• Passage:
++++

# Bank transaction fraud detection

TML model that detect fraudulent transactions.

## Setup

### Dependencies

Import the necessary modules.

* pandas: used to feature engineer dataset's table columns.
* kagglehub: used to download the dataset.
* pathlib: provide path to the dataset.
* RandomForestRegressor: random forest model used for training.

In [None]:
import pandas

from kagglehub import dataset_download

from pathlib import Path

from sklearn.ensemble import RandomForestRegressor
from sklearn.preprocessing import OneHotEncoder

### Variables

1. Define the path to the dataset and one-hot encoder.

In [None]:
dataset_path_string = dataset_download('marusagar/bank-transaction-fraud-detection')
dataset_path = Path(dataset_path_string) / 'Bank_Transaction_Fraud_Detection.csv'
encoder = OneHotEncoder(handle_unknown='ignore', sparse_output=False)

2. Feature engineer the Transaction_Time column to represent only hour of the day.

In [None]:
data_frame = pandas.read_csv(dataset_path)
data_frame['Transaction_Hour'] = pandas.to_datetime(data_frame['Transaction_Time'], format='%H:%M:%S').dt.hour
data_frame.drop(columns='Transaction_Time', inplace=True)

3. Check for missing values.

In [None]:
data_frame.isna().sum()

4. Since there are no empty entries, proceed with defining the target variable.

In [None]:
y = data_frame['Is_Fraud']

5. Define training features.

In [None]:
features = ['Gender', 'State', 'City', 'Bank_Branch', 'Account_Type', 'Transaction_Date', 'Transaction_Type', 'Merchant_Category',
            'Transaction_Device', 'Device_Type', 'Transaction_Location', 'Transaction_Currency', 'Transaction_Description',
            'Customer_Email', 'Age', 'Transaction_Amount', 'Account_Balance', 'Transaction_Hour']

6. Construct the data frame for encoding.

In [None]:
data_frame_for_encoding = data_frame[features]

7. One-hot encode categorical columns.

In [None]:
data_frame_final = encoder.fit_transform(data_frame_for_encoding)

### Training

1. Initialize the training model.

In [None]:
training_model = RandomForestRegressor(random_state=1)

2. Pass the data frame to the training model.

In [None]:
training_model.fit(data_frame_final, y)

++++

• The problem:
In the fraud detection notebook:
(a) Which module downloads the dataset?
(b) Which column is the target variable?
(c) What random_state value is the training model initialized with?
The listing after this text is unrelated material.

• Dataset excerpt:
++++

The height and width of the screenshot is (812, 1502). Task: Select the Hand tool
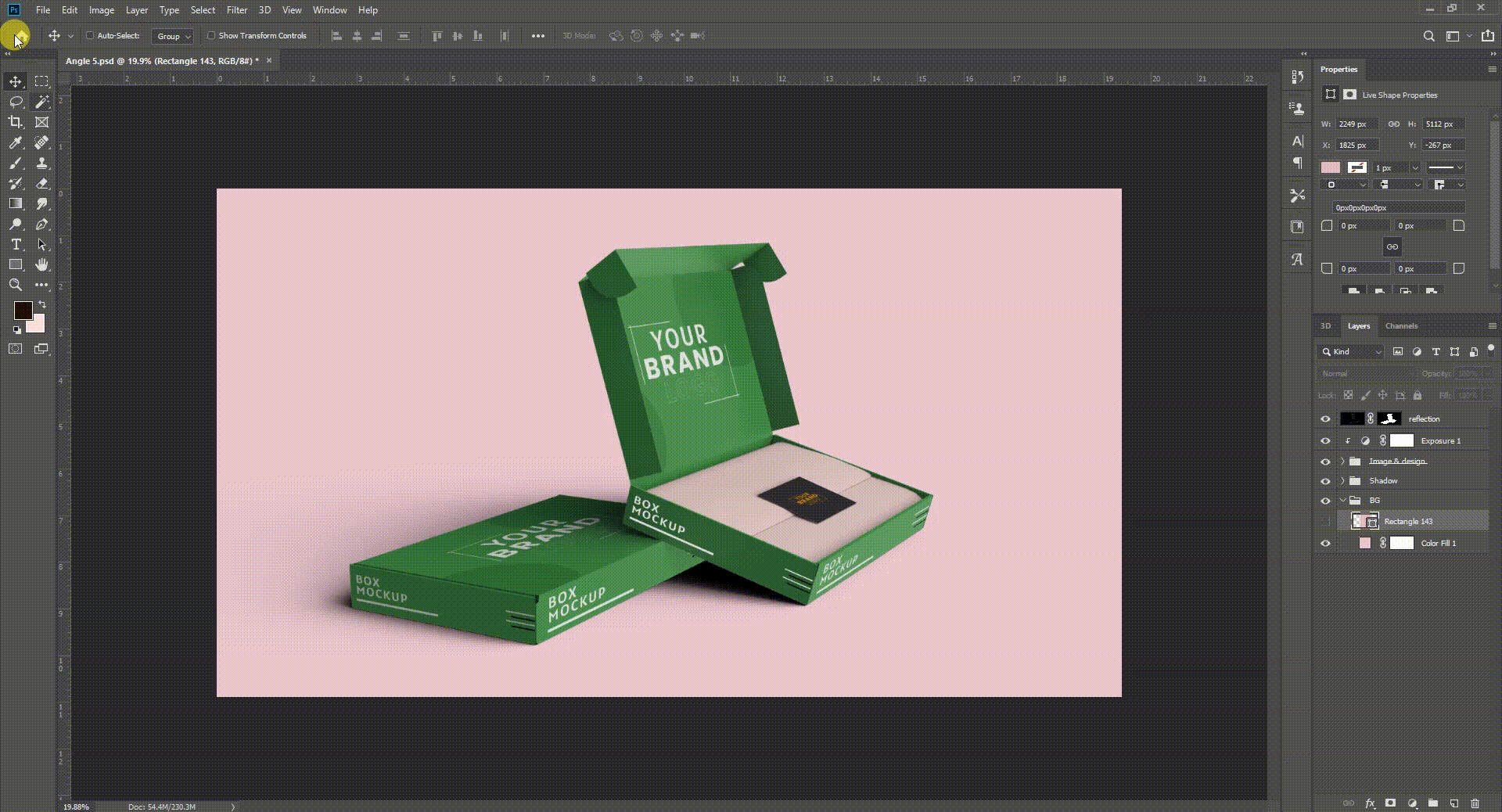42,265
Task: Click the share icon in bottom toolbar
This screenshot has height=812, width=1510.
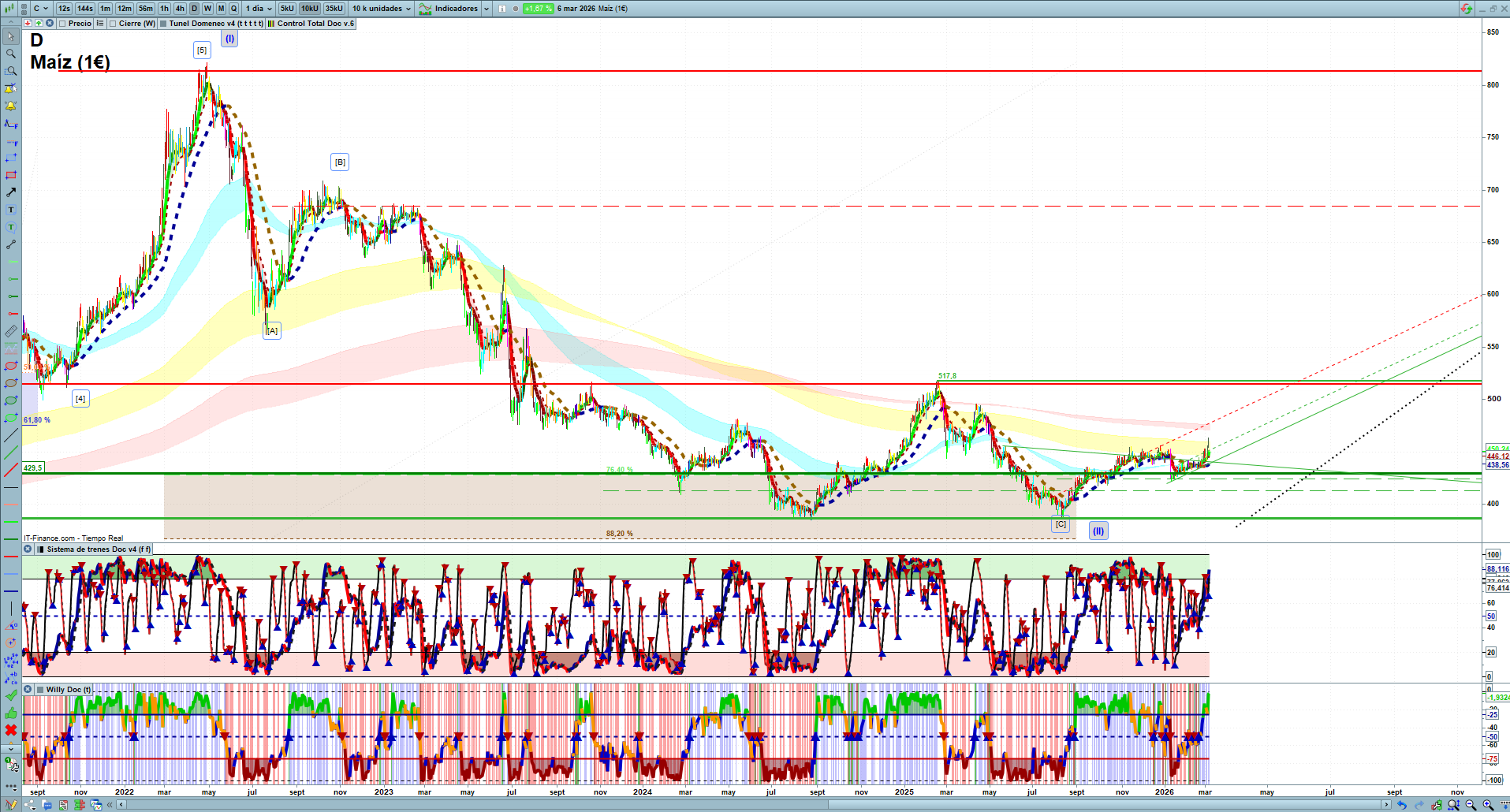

++++

• Answer to the task:
(a) kagglehub
(b) Is_Fraud
(c) 1